Zum heutigen Parteitag der AfD in Erfurt und den stattfindenden Gegendemonstrationen betonte in München die Auschwitz-Überlebende und Präsidentin des Internationalen Auschwitz Komitees, Dr. Eva Umlauf:
"Wir grüßen an diesem 4. Juli die Demonstrantinnen und Demonstranten in Erfurt: Bitte machen Sie ihre Demonstrationen zu einem Fest der Vielfalt, der Lebensfreude und der Demokratie, das der Politik der AfD, ihrer Aggressivität und ihren Ausgrenzungsphantasien diametral entgegensteht. Und bitte setzen Sie nicht auf Gewalt:
Jede Gewalt entwertet die Kraft Ihres Auftretens und Ihrer Argumente. Aber auch an die Delegierten der AfD möchte ich mich wenden: Schon die Wahl des Datums ihres Parteitages in Anlehnung an den 2. Reichsparteitag der NSDAP zeigt uns als Opfern des Nationalsozialismus, wie schamlos sie sich in die Geschichte hineinsetzen und was wir von ihnen zu erwarten haben."
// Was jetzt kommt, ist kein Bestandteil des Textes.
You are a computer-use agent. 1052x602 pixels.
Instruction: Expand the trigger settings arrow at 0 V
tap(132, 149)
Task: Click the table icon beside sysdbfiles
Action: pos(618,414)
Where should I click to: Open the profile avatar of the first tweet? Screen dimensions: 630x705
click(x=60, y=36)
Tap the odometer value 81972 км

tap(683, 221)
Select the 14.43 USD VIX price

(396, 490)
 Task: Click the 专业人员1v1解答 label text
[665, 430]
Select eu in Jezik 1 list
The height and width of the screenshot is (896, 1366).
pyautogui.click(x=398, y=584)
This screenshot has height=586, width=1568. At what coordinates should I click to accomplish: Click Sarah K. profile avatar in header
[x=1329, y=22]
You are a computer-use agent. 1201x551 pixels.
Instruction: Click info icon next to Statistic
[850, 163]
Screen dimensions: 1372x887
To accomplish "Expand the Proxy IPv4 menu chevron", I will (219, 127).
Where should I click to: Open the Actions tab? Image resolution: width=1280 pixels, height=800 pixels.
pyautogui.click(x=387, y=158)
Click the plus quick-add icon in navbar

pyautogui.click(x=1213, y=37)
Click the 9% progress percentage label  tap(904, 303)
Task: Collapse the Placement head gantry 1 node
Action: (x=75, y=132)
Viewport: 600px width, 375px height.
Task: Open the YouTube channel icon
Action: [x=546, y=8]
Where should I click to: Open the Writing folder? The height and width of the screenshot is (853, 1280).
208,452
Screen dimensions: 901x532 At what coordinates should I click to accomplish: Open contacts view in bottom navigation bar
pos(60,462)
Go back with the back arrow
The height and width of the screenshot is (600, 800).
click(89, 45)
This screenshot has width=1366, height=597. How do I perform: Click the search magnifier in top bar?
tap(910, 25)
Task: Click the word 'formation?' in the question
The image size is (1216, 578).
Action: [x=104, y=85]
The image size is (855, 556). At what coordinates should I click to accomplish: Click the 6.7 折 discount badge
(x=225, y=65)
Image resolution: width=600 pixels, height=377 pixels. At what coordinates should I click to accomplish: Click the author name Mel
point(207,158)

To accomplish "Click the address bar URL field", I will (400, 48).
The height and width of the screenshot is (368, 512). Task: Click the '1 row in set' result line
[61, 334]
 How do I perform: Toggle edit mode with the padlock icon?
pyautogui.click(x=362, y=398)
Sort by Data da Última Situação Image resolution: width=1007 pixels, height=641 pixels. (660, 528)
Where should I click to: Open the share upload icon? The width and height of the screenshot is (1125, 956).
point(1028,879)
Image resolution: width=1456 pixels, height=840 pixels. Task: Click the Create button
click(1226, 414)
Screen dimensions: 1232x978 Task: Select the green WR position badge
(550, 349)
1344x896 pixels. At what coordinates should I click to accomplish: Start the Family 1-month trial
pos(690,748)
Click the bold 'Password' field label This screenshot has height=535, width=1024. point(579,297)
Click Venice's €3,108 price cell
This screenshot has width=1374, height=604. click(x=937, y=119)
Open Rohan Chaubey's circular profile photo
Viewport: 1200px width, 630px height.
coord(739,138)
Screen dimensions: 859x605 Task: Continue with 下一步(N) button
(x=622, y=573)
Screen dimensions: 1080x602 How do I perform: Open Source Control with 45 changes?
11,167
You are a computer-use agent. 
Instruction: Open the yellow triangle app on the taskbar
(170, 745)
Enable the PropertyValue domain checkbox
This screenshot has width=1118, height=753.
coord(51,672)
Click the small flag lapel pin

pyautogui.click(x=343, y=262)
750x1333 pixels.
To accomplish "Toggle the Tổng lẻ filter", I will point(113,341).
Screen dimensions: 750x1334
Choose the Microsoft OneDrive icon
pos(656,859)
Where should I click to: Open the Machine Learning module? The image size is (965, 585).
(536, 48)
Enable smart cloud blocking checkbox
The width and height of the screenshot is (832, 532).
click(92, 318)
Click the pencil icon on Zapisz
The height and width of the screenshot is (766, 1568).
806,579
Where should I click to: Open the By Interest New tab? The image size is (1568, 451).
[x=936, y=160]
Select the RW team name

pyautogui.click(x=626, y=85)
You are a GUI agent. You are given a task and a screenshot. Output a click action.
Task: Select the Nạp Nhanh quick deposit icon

Und in Berlin fügte Christoph Heubner, der Exekutiv Vizepräsident des Komitees hinzu:
"Wird es auf dem heutigen Parteitag der AfD Delegierte geben, die sich der weiteren Rechtsentwickung der jetzt schon vielfach als gesichert rechtsextrem charakterisierten Partei verweigern und entgegenstellen? Werden die Wählerinnen und Wähler nicht nur in Sachsen-Anhalt nach diesem Parteitag verstehen, auf welche Reise diese Partei Deutschland mitnehmen will?"